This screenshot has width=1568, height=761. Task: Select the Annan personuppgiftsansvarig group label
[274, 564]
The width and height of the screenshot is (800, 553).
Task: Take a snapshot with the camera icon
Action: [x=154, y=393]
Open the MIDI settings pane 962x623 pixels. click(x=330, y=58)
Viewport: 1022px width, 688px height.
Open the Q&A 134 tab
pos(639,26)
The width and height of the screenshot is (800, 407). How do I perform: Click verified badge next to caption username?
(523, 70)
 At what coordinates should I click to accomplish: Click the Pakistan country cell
* * * * *
- Task directions: Each line of the data above needs to be returned exactly.

- Solved problem:
This screenshot has width=1568, height=761. Task: Select the Annan personuppgiftsansvarig group label
[274, 564]
The width and height of the screenshot is (800, 553).
Task: Take a snapshot with the camera icon
Action: [x=154, y=393]
Open the MIDI settings pane 962x623 pixels. click(x=330, y=58)
Viewport: 1022px width, 688px height.
Open the Q&A 134 tab
pos(639,26)
The width and height of the screenshot is (800, 407). How do I perform: Click verified badge next to caption username?
(523, 70)
 At what coordinates should I click to accomplish: Click the Pakistan country cell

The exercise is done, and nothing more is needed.